Tall Men, Short Shorts is structured in chronological order, covering each day of the NBA Finals, with frequent asides to set the stage for the series and provide additional color. Again, this is not a book about the 1969 NBA Finals but what it was like to cover the 1969 NBA Finals as a cub reporter from Boston. Montville has an outstanding eye for detail and memory and vividly presents his experiences interfacing with Celtics players, hunting for stories (and making sure player/coach Bill Russell followed through on his commitment to provide a column offering his own thoughts after each game), and contending with deadlines and the fact that he had to dictate his stories back to the Globe office. The book is effectively Montville’s diary from the Finals, and he includes game recaps and columns from the series written by both himself and other Boston beat writers to give readers a taste of what changed (writers rigidly fitting their stories into a predetermined narrative written earlier in the game due to deadlines) and what didn’t (an unfortunate reliance on insipid post-game player comments). This was a time when the NBA had only 6 employees, the games were blacked out locally on television, and newspaper writers and radio announcers played a tremendous role in providing fans with details about the on and off-court proceedings. Throw in all of the personalities and drama involved and this formula works quite well.

§ **Data shown**:
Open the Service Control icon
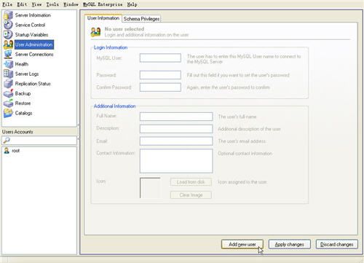The height and width of the screenshot is (263, 364). [8, 25]
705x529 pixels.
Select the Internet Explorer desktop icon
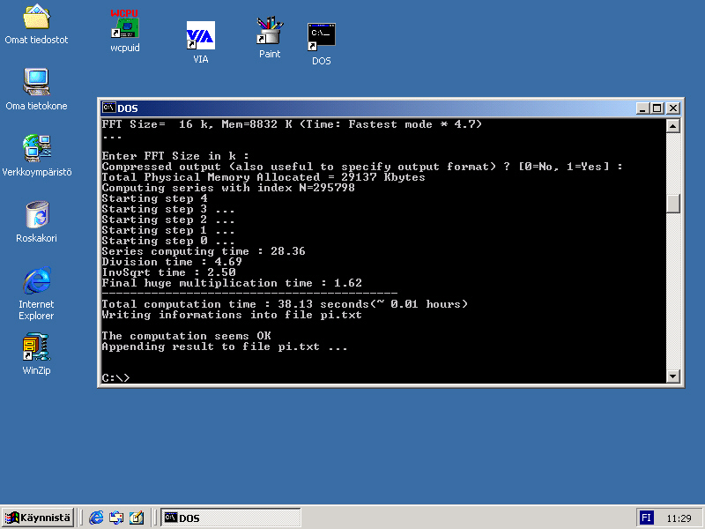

§ **Directions**:
#1 According to the review of Tall Men, Short Shorts, how many employees did the NBA have at that time?
#2 Carry on the review of Tall Men, Short Shorts from its final sentence.
The data has no connection to the review of Tall Men, Short Shorts.

§ **Expected answers**:
#1 Only 6.

#2
I don’t really have any massive nits to pick with the book. Montville almost exclusively refers to himself in the third-person as “The Bright Young Man” which is a weird and stylistically awkward choice (especially when he occasionally slips in some first-person as well), some of the more personal anecdotes (mainly detailed passages around a high school basketball championship he attended and his military service) struck me as a tad self-indulgent, and I sensed some “get-off-my-lawn” sentiment when the 77 year-old Montville lamented about the state of the modern NBA and features like its reliance on analytics, but these are all small issues and didn’t detract from the reading experience that much. Overall, it’s a very solid read.